The Minister of Information and Culture, Lai Mohammed, on Wednesday hailed the police and the Nigerian Army for the role they played in the #EndSARS protests last year, even as he maintained that the incident at the Lekki toll plaza last year was a “phantom massacre with no bodies”.

Mohammed said this during a press conference in Abuja while protesters gathered at several major cities in the country to demonstrate in commemoration of the #EndSARS protests.

The minister also lambasted CNN, DJ Switch and global rights group, Amnesty International, for insisting that persons were killed at the tollgate.

He said, “The Federal Government remains proud of the security agencies for acting professionally and showing utmost restraint all through the #EndSARS protest and the ensuing violence, an action that saved lives and properties.

“The six soldiers and 37 policemen who died during the EndSARS protests are human beings with families, even though the human rights organisations and CNN simply ignored their deaths, choosing instead to trumpet a phantom massacre.”

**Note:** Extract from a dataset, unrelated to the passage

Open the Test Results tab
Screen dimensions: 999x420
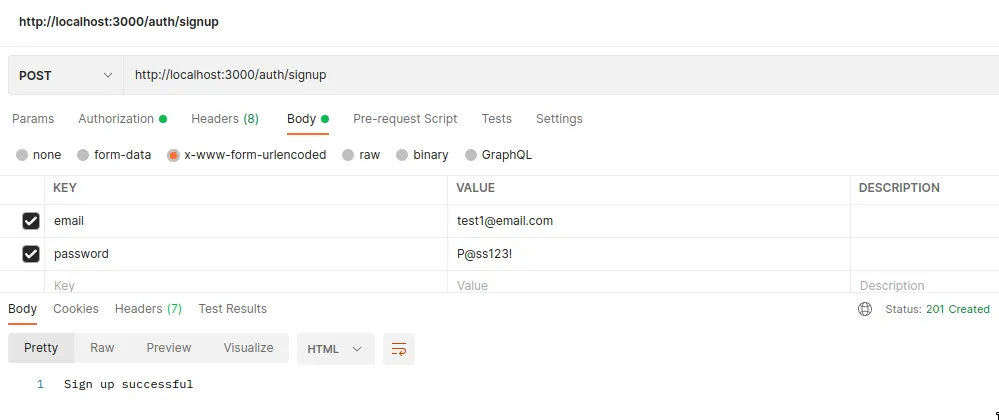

Mohammed noted that the National Economic Council which comprises all governors and representatives of the Federal Government, and chaired by the Vice President, has already addressed other issues relating to the #EndSARS protest.

He explained that NEC had revealed that 28 states and the Federal Capital Territory- under the auspices of the National Human Rights Commission – had set up judicial panels and commissions of Inquiry to investigate allegations of violations of human rights levied against members of the Nigeria Police Force and other security agencies, especially members of the disbanded SARS.

“Out of the 28 states, 11 states (Abia, Ekiti, Enugu, Gombe, Kwara, Nasarawa, Ogun, Ondo, Osun, Plateau, and Rivers) have submitted their final reports to council,” the minister stated.

Each state, in collaboration with the Federal Government, shall establish modalities for the settlement of all monetary compensations awarded by the panels. Already, as resolved by NEC, a number of states have set up Victims Compensation Funds, from which several victims have already received payments of sums awarded to them by the panels.

While fielding questions from journalists, Mohammed argued that police reforms would be gradual and could not be achieved overnight.

He also said the police do a lot of good in society which is hardly reported by the media.